When I finally did pull back, wiping at my eyes and nose, the only thing I could say was, “You're not wearing a coat.”

He shrugged. “I've got a fire going inside.”

He paused as if considering what he'd just said. Then we both laughed.

“Come on in,” he said.

This time there was no hesitation. The cabin had a great room with fireplaces on either side, one of them already lit and crackling before a deep sofa. On the opposite side was a dining table and chairs. In between was a stairway to the second floor.

Simon led me to the sofa, only the slightest hitch in his step from his fall a few days ago on the Mountain. An end table was set with a bottle of whiskey and two empty glasses.

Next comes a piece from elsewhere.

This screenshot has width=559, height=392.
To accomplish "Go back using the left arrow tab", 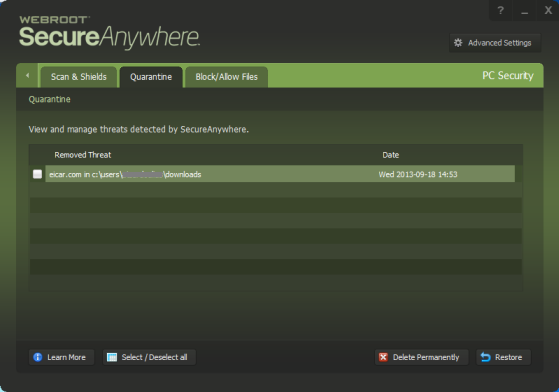I will tap(27, 76).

“I was about to have a drink,” he said. “Like one?”

I don't usually drink hard liquor and was about to tell him so. Then I realized that whiskey sounded exactly like what I needed. I pulled off my jacket and threw it over the back of the sofa before taking a seat.

“A small one.”

He poured them both out, handed me the smaller, then settled in beside me.

“How's your leg?” I asked.

“Nearly good as new. How's Laurel?”

I sipped the whiskey carefully; it was bracing, not burning. “I've never seen her happier.”

“You don't look happy about that.”

It was an invitation to open up. All I had to do was take it:
No, not happy. Not happy at all. Here's why . . .

“Why are you up so late?” I asked.

He gestured in the general direction of the meadow out back. “Checking up on Pegasus. He was restless tonight.” His voice was low and familiar, perfectly pitched for firelight. “He isn't the only one.”

Another invitation. I focused on the glass gripped in my lap. “I couldn't stay at the house tonight.”

“Talk to me, Joanna. That's why you're here, isn't it?”

I drained the glass and handed it to him. “Can I have another?”

He smiled. “Irish courage, eh?”

“I'll take any kind I can get.”

The refill he returned with wasn't as small as before. I had to down half of it before I was ready to begin. Even then it wasn't soon, and in little more than a whisper.

“That dog back in Laurel's bed right now?” I said. “It didn't just run away—that's only what I told her. That dog is . . . Jim killed it with a shovel. Made me bury it in the yard. I can't . . . I can't even bear to look at it. It's ghoulish.”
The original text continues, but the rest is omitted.